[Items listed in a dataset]
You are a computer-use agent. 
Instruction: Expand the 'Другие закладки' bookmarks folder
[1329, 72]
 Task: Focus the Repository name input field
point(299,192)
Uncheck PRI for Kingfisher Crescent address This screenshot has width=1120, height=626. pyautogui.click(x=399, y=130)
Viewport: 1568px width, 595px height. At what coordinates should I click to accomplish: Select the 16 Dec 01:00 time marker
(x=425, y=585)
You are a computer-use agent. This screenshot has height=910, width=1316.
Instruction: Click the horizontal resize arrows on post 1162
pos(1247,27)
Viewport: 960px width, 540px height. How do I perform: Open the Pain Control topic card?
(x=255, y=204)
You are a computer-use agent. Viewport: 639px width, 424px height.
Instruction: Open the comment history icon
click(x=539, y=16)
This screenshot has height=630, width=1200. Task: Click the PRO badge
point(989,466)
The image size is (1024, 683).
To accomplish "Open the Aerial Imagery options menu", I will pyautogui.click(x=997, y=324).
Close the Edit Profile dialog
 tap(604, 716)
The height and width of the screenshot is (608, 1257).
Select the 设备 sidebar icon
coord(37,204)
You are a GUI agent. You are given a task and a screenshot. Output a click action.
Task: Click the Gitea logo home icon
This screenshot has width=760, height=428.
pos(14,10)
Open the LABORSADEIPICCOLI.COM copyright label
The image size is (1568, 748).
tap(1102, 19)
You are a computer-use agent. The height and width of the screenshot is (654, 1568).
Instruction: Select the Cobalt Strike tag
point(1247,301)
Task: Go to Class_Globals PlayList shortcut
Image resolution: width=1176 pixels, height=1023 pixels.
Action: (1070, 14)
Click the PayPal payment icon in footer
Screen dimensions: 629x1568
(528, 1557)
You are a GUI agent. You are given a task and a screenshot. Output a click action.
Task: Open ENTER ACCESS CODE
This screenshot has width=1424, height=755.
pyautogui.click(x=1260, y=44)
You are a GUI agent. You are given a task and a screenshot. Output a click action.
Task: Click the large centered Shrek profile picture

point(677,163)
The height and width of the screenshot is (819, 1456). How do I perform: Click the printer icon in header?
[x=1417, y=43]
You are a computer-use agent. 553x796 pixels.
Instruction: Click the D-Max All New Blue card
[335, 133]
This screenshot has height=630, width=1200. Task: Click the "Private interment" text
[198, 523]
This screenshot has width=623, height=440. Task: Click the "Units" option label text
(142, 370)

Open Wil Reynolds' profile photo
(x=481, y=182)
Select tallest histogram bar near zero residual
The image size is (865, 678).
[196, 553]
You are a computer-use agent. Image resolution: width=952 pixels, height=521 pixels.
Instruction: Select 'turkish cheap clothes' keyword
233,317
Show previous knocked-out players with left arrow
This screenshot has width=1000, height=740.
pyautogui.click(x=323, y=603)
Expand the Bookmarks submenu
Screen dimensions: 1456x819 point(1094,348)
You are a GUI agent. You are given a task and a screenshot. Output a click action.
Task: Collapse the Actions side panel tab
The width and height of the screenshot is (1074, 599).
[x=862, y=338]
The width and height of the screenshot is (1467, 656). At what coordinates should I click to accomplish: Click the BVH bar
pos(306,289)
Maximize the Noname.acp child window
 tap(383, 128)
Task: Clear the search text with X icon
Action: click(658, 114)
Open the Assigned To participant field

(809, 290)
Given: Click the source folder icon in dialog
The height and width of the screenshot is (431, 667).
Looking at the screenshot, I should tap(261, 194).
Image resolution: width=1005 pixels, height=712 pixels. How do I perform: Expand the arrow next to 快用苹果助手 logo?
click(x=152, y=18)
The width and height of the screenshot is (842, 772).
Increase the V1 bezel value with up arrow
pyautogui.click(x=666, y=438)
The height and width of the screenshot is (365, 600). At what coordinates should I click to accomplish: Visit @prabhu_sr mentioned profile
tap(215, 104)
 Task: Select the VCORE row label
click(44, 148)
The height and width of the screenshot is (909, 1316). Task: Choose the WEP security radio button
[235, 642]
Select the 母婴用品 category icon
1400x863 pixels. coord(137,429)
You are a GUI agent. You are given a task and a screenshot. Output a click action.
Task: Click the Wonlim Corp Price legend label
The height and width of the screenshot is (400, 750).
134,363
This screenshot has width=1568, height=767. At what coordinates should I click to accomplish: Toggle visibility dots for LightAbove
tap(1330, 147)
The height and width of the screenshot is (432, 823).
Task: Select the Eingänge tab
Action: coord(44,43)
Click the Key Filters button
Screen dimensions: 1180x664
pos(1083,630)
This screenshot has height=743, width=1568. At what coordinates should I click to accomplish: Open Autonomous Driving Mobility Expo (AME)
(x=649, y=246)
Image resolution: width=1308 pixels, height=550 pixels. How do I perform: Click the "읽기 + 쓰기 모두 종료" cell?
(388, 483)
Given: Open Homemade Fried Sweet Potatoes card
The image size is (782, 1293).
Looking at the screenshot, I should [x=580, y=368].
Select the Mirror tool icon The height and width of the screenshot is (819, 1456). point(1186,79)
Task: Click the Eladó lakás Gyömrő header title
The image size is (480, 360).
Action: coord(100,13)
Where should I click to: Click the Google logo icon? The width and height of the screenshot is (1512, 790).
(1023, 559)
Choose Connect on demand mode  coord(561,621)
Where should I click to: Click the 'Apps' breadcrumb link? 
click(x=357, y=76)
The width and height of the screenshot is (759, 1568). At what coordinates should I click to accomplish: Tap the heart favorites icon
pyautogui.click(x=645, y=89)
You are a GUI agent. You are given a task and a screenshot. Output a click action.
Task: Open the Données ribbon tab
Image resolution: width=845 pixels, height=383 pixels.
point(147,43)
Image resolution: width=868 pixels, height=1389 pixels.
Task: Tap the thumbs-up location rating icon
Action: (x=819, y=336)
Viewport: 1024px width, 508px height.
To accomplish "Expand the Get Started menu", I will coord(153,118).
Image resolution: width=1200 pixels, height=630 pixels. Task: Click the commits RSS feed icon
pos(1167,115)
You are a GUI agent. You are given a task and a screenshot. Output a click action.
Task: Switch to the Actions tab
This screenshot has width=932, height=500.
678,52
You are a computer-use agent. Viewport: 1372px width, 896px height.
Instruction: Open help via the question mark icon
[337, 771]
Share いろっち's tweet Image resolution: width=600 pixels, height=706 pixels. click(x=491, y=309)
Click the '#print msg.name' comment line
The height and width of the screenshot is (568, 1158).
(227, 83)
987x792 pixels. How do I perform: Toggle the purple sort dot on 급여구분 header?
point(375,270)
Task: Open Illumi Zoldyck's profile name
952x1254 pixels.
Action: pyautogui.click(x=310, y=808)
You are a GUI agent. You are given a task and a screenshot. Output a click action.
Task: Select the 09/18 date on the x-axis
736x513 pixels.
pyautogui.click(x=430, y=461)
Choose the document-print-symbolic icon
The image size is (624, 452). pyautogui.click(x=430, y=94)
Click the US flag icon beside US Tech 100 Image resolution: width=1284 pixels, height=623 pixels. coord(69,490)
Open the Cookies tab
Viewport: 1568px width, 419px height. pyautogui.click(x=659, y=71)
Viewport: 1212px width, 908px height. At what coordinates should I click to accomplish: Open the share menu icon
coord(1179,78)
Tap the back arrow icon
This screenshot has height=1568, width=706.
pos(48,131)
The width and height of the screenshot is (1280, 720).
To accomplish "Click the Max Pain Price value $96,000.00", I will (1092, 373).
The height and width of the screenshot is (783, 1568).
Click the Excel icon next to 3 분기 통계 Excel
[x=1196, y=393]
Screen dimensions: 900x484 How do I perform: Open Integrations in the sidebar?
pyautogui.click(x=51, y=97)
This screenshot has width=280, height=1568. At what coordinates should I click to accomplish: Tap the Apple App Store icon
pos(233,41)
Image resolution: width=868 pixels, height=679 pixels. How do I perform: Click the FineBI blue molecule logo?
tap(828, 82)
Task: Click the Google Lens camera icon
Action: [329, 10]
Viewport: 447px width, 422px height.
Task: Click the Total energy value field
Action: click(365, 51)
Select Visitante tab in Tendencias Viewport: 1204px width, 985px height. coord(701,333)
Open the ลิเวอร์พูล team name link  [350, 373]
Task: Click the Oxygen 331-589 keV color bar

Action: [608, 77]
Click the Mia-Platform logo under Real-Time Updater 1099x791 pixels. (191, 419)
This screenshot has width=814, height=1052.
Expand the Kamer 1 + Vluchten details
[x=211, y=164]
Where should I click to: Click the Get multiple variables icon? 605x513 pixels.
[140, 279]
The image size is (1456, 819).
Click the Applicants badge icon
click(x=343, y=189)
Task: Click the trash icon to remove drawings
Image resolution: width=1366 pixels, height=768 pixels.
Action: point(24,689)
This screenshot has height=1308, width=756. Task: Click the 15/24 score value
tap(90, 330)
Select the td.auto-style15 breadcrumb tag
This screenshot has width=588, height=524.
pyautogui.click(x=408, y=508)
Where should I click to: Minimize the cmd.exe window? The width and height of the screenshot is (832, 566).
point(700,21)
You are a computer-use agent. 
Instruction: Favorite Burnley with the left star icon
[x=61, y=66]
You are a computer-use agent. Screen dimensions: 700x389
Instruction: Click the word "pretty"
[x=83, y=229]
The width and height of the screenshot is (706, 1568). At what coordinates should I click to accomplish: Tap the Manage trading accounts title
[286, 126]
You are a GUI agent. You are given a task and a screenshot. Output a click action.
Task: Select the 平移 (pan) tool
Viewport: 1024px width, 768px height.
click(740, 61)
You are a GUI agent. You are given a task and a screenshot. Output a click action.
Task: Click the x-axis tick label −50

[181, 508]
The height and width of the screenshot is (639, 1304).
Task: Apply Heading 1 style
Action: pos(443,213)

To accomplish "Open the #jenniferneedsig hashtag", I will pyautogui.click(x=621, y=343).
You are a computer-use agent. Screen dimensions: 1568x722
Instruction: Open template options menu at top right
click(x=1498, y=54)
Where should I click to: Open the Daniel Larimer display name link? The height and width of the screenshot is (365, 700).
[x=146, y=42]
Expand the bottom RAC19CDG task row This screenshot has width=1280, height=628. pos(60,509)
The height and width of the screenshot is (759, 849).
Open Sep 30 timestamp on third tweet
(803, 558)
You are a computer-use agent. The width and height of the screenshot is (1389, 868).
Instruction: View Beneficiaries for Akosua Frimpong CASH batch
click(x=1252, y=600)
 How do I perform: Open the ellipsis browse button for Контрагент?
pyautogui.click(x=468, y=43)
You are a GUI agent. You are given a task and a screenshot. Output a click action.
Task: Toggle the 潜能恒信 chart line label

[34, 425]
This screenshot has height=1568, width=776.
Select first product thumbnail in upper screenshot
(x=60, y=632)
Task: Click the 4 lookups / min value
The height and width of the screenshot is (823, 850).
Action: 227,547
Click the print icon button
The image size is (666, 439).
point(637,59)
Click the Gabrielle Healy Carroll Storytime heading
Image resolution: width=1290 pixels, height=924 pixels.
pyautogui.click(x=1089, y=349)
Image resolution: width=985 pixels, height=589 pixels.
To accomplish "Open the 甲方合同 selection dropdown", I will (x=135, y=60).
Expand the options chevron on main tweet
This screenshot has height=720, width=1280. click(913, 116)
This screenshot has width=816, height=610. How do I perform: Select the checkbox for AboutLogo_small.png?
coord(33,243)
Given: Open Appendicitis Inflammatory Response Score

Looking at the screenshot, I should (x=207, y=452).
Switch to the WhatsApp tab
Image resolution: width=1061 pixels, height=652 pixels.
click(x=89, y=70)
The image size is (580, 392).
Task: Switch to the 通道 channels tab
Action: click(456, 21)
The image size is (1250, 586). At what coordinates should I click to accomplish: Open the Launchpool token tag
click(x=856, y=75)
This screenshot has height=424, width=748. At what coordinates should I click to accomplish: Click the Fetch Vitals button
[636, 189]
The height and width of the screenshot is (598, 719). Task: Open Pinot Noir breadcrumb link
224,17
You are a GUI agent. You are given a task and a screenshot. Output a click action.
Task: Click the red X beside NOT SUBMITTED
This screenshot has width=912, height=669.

Work order
The required output is every line above that contains the string "Actions".

Written solution
Task: Collapse the Actions side panel tab
Task: Switch to the Actions tab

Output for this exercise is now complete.